__Records for the task__:
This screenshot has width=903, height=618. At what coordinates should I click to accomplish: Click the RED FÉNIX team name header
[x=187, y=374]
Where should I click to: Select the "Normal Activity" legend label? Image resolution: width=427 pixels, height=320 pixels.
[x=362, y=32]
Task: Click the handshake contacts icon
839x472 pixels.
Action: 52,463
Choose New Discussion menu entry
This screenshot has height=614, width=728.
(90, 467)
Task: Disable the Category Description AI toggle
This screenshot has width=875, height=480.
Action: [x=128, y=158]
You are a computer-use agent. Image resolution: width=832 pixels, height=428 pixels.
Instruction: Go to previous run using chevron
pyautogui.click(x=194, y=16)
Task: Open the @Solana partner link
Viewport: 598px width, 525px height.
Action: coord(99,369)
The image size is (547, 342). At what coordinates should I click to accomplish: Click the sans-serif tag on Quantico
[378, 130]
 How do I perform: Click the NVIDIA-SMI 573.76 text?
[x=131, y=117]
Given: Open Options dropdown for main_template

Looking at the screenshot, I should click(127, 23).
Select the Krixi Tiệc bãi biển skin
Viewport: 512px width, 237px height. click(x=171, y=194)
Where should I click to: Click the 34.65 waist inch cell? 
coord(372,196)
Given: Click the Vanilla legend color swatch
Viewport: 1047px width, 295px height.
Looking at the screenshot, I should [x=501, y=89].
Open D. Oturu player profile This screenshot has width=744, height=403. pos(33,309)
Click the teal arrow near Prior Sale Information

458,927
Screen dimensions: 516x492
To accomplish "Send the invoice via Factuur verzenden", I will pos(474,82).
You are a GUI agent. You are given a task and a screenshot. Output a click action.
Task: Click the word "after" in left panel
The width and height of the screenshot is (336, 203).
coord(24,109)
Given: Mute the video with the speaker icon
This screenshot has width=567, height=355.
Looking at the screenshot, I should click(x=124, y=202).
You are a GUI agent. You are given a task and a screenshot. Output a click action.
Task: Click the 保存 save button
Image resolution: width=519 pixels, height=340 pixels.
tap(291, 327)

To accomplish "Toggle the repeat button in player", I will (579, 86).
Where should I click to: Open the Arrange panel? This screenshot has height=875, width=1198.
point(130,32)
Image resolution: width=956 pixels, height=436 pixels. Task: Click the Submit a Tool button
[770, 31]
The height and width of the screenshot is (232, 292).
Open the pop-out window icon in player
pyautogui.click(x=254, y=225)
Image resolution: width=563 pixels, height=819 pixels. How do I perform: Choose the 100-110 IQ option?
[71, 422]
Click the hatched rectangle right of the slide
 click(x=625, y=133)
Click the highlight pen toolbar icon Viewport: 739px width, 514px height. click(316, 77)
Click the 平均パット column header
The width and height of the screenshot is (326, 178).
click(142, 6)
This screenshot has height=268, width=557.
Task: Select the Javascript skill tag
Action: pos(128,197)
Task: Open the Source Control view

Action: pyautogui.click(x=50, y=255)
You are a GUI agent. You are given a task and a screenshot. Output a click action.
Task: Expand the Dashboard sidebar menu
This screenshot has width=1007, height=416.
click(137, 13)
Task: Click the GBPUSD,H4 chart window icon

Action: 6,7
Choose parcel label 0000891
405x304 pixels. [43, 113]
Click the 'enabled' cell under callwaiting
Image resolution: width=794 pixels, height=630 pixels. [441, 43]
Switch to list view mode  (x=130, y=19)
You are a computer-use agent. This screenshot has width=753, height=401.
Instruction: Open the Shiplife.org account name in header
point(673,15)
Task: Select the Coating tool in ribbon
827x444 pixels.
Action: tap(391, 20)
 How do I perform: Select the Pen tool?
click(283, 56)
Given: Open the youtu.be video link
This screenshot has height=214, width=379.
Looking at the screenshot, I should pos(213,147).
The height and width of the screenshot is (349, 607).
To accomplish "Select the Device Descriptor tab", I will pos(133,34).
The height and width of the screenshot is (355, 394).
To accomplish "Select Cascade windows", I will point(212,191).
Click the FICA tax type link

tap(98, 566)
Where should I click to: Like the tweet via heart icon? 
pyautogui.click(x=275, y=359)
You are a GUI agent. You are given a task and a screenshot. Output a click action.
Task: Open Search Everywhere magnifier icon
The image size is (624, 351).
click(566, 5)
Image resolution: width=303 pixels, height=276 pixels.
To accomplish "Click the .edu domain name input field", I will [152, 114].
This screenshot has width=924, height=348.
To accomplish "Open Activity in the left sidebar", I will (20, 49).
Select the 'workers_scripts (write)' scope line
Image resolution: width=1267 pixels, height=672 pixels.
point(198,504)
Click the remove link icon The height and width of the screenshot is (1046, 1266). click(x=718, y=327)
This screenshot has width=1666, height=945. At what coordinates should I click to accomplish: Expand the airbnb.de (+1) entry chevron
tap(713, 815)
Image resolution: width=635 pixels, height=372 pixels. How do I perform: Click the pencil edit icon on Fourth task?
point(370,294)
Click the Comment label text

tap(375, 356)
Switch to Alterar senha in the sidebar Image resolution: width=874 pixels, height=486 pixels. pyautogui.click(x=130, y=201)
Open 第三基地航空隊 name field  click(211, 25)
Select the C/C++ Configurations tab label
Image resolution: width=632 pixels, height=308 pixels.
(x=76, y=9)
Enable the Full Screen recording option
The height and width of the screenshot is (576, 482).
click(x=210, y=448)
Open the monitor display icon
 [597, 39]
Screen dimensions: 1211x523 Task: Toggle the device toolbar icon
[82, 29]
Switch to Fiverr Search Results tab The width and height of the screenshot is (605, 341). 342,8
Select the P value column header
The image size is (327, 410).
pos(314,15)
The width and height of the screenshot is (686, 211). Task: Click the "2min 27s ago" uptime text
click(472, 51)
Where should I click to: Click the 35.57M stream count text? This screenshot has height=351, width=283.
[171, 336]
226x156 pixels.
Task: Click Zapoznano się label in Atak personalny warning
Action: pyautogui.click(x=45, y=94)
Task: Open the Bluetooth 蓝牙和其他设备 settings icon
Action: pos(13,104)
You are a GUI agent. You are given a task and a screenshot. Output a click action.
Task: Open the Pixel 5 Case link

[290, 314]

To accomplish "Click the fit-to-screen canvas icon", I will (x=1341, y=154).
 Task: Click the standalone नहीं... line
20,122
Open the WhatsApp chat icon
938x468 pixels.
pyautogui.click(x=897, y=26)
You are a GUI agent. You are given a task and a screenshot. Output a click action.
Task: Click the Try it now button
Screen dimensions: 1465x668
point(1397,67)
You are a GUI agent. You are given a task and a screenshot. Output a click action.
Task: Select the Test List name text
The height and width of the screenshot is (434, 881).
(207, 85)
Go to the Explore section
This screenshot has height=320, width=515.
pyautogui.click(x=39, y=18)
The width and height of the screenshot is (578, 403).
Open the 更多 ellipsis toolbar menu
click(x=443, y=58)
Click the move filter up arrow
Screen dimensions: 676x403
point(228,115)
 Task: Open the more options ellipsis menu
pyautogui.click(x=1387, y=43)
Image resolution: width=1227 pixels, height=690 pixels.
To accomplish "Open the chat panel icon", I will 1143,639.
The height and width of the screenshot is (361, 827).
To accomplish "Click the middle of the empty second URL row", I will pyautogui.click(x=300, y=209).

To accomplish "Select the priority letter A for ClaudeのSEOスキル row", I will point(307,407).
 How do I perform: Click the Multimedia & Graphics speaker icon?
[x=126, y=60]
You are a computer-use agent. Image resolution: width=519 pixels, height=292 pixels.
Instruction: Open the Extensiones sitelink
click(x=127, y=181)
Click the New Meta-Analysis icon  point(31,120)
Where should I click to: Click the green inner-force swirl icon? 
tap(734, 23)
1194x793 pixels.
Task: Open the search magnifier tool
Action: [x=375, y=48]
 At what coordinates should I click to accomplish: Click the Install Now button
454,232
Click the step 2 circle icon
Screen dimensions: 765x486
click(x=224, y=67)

__The problem__:
Please copy each line of the records above in which the word "field" can be found.

__Expected answer__:
To accomplish "Click the .edu domain name input field", I will [152, 114].
Open 第三基地航空隊 name field  click(211, 25)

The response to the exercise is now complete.